Le point de rupture intervint en 1995. L’administration Clinton a proposé une solution de compromis pour l’adhésion à l’OTAN, sous la forme d’un Partenariat pour la paix (PPP). Au début, le PPP nous donnait en quelque sorte l’impression « d’embrasser à travers un mouchoir. »
Véritablement convaincu de l'indivisibilité de la liberté, il a fait valoir que l'ouverture de l'OTAN aux nouvelles démocraties européennes était un élément clé de sa redéfinition
Bill Clinton a envoyé trois de ses diplomates de haut niveau ayant des racines en Europe centrale (Madeleine Albright, John Chalikachvili et Charles Gati) pour nous convaincre d’entrer dans le PPP. Il voulait être sûr d’être accueilli avec enthousiasme lors de sa visite prochaine à Prague. La négociation qui a précédé cette visite a néanmoins été dure.

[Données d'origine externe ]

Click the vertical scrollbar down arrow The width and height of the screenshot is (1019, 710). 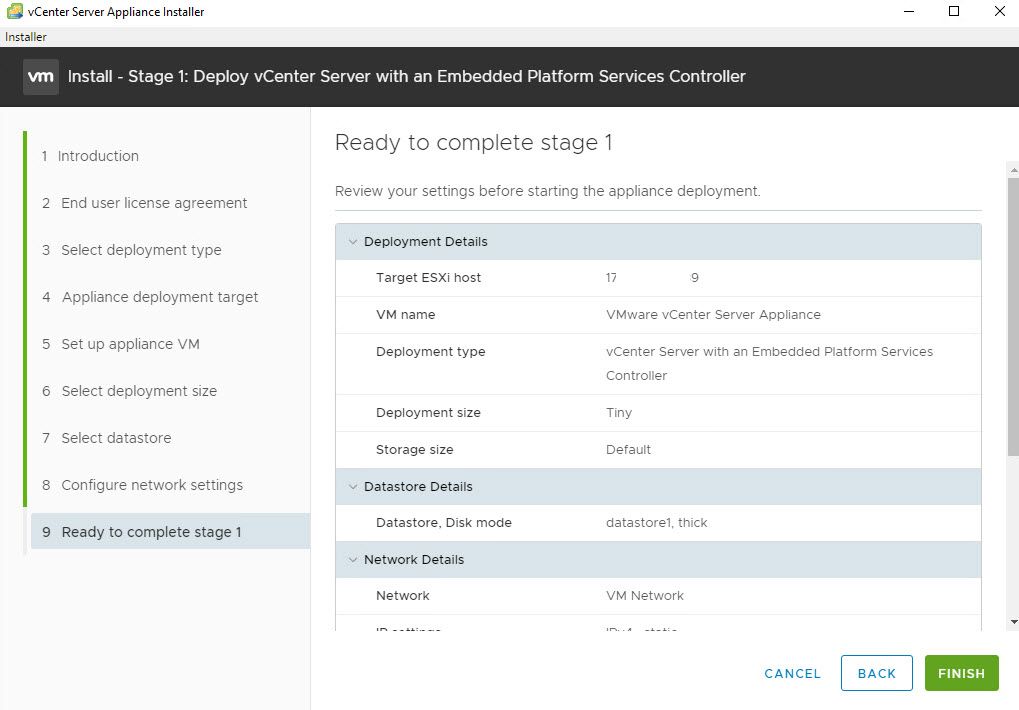1013,621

Finalement, nous nous sommes montrés prêts à feindre l’excitation vis-à-vis du PPP en échange d’une annonce publique du président Clinton indiquant que le Partenariat était un stade préliminaire à une appartenance complète à l’OTAN. Nous allions bientôt « nous embrasser sans ce mouchoir ».
En mars 1999, une semaine après notre adhésion, ont commencé les bombardements de l’OTAN en Yougoslavie.

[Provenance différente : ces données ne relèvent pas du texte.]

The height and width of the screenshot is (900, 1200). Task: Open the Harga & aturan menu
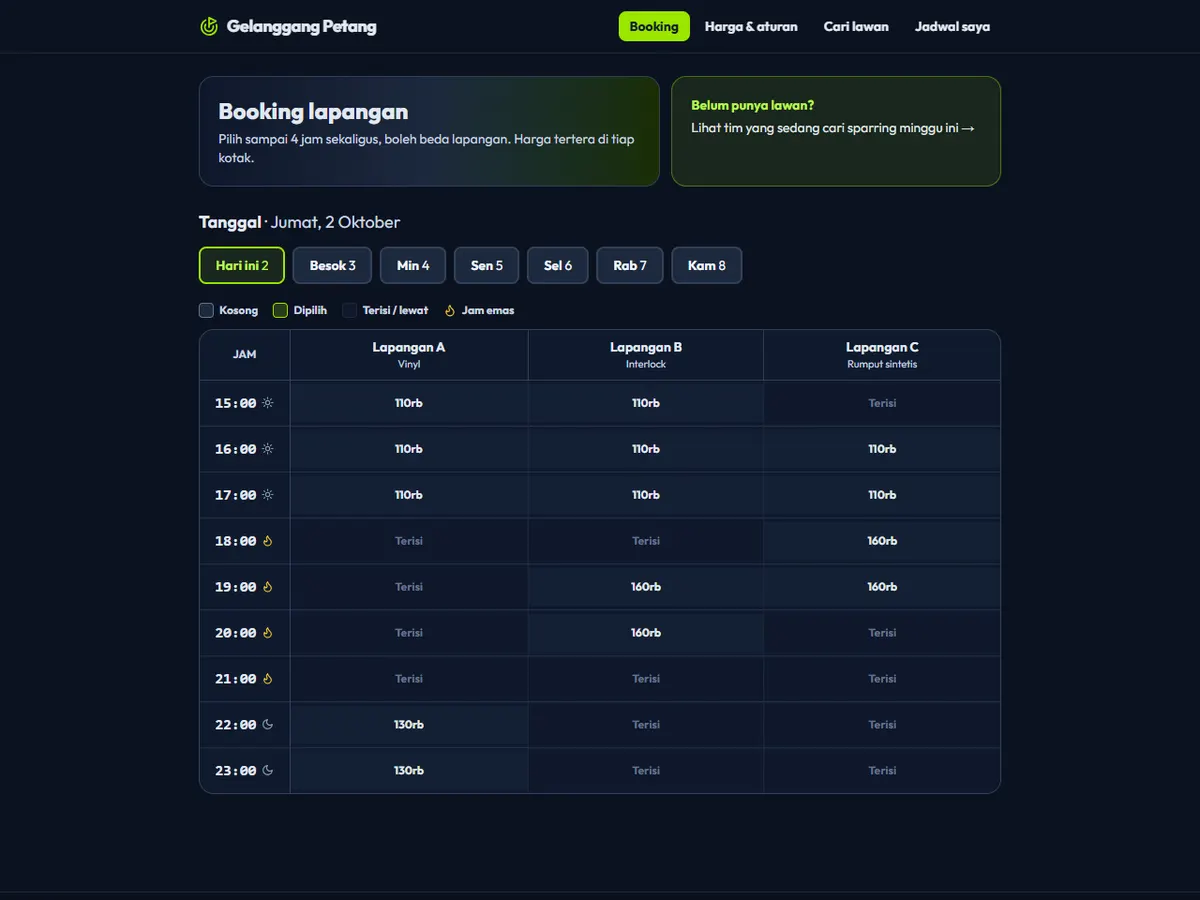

Pour l’ambassadeur tchèque, M. Kovanda, la guerre du Kosovo fut un baptême du feu. Contre la volonté de la majeure partie des politiciens tchèques, il a défendu notre soutien à la campagne aérienne. À l’époque, le président Havel fut le seul homme politique tchèque qui a appuyé fermement l’ambassadeur, sans faire marche arrière. M. Kovanda estimait que Prague méritait une meilleure image et il proposa que le prochain sommet de l’OTAN se tienne dans la capitale tchèque.
Entre-temps, le président Havel a continué à faire avancer la politique de la porte ouverte de l’Alliance. Véritablement convaincu de l’indivisibilité de la liberté, il a fait valoir que l’ouverture de l’OTAN aux nouvelles démocraties européennes était un élément clé de sa redéfinition. La politique de la porte ouverte devait se concrétiser par l’invitation de nouveaux membres au sommet suivant de l’Alliance.
À Prague, sept pays d’Europe centrale et orientale qui ne s’étaient pas joints, ou n’avaient pas pu se joindre, à la première vague de l’élargissement, furent invités à adhérer à l’OTAN.
Le sommet de Prague fut, d’une certaine manière, un hommage au rôle joué par Vaclav Havel dans la transformation de l’Europe de l’après-Guerre froide, et un couronnement de ses longues années de présidence. Un néon en forme de cœur, symbole et logo de Vaclav Havel, brillait au-dessus du château de Prague. À l’intérieur du château, le second mandat présidentiel de Vaclav Havel touchait à sa fin. Mais avant de quitter ses fonctions, au début de 2003, le président Havel, un homme des années soixante, un « hippie », n’a pas hésité à soutenir George Bush dans sa décision de mettre fin au régime de Saddam Hussein.
Vaclav Havel savait qu’une OTAN forte exigeait un engagement fort des deux côtés de l’Atlantique. Il savait aussi que le partenariat transatlantique serait en permanence mis à l’épreuve.
Il voyait dans l’OTAN davantage qu’une simple organisation militaire fournissant des garanties sécuritaires supplémentaires à ses membres. Pour lui, l’OTAN représentait une alliance dont l’objectif est de défendre les valeurs partagées, les principes moraux, la culture et la civilisation par la solidarité et un engagement politique ferme.
C’est un héritage que nous devons poursuivre aujourd’hui, et que nous avoir en mémoire au sommet de Chicago. On gardera du président Havel le souvenir d’un visionnaire et d’un atlantiste convaincu. J’ai été fier de travailler sous son autorité.